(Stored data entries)
• • •
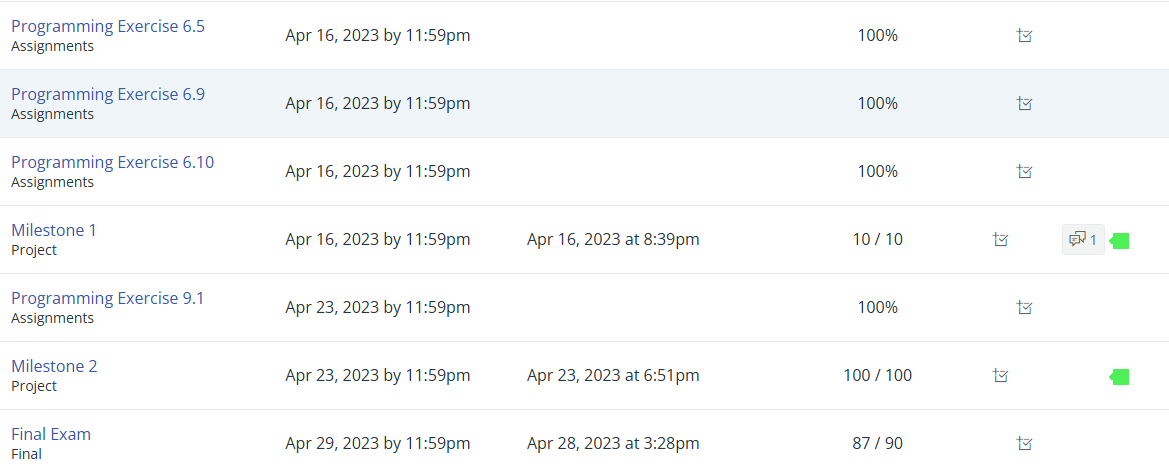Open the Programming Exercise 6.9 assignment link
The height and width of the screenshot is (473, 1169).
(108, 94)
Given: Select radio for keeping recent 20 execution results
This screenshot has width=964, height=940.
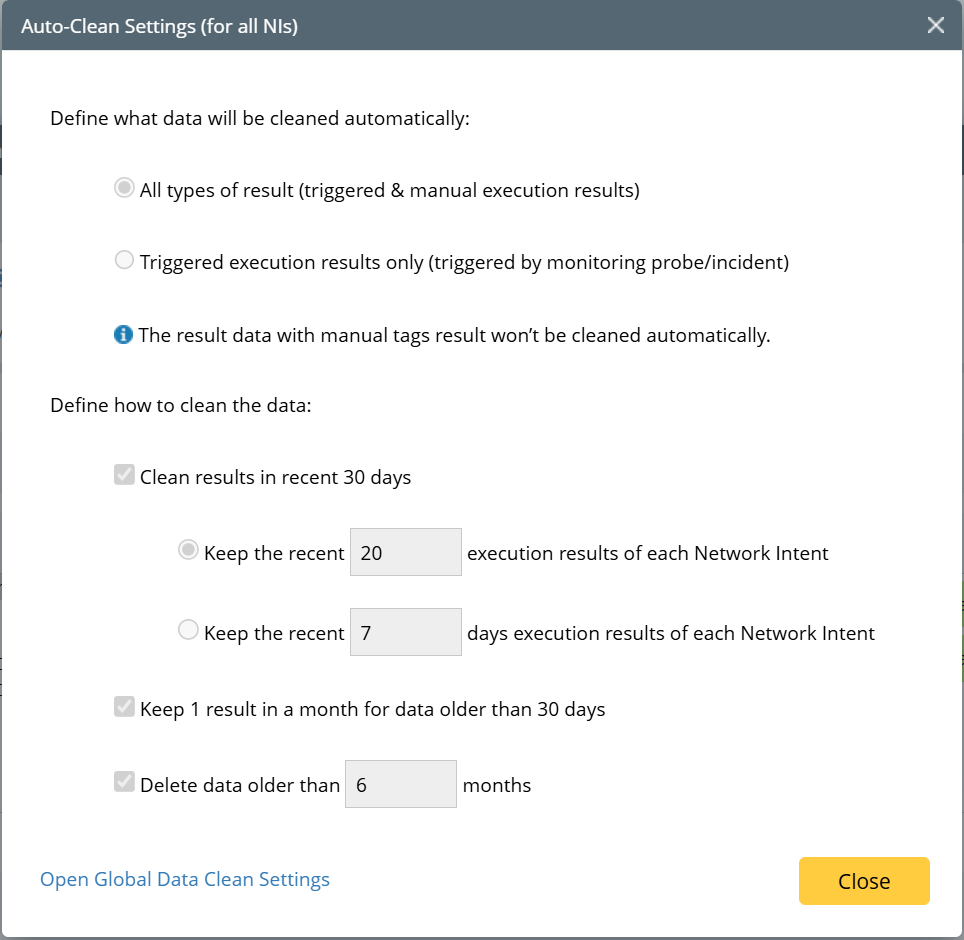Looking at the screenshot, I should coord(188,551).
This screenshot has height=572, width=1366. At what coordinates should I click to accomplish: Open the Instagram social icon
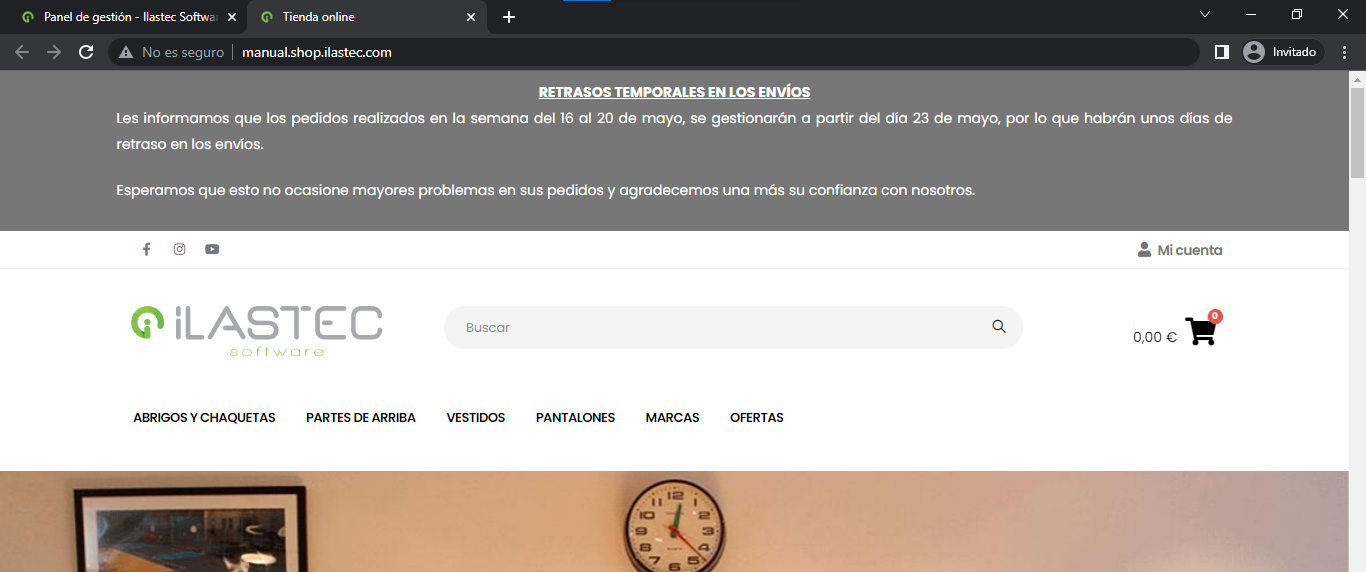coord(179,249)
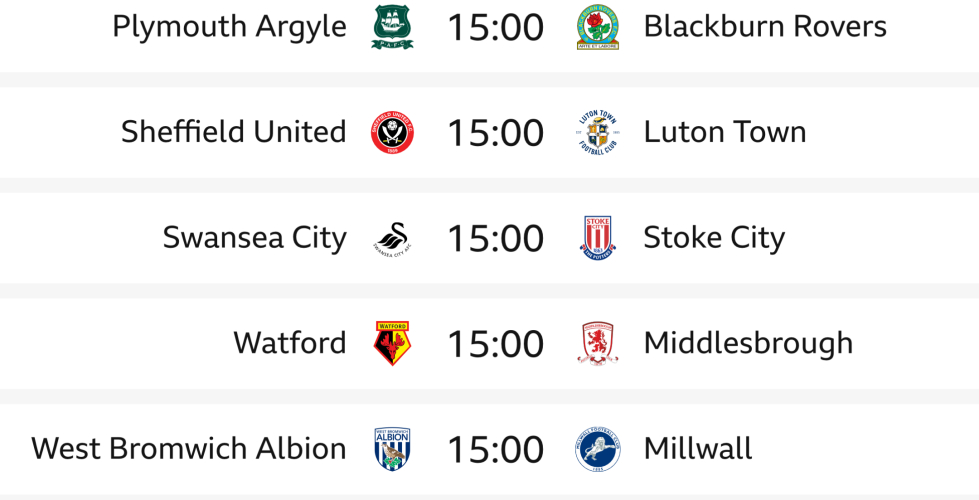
• • •
§ ACTION ITEM: Your copy should consist only of the lines from the one containing "Given: Select radio" through the last line of the entries above, reproduced exactly, without pictures.

§ ANSWER BOX:
Given: Select radio for keeping recent 20 execution results
This screenshot has width=964, height=940.
Looking at the screenshot, I should coord(188,551).
This screenshot has height=572, width=1366. At what coordinates should I click to accomplish: Open the Instagram social icon
coord(179,249)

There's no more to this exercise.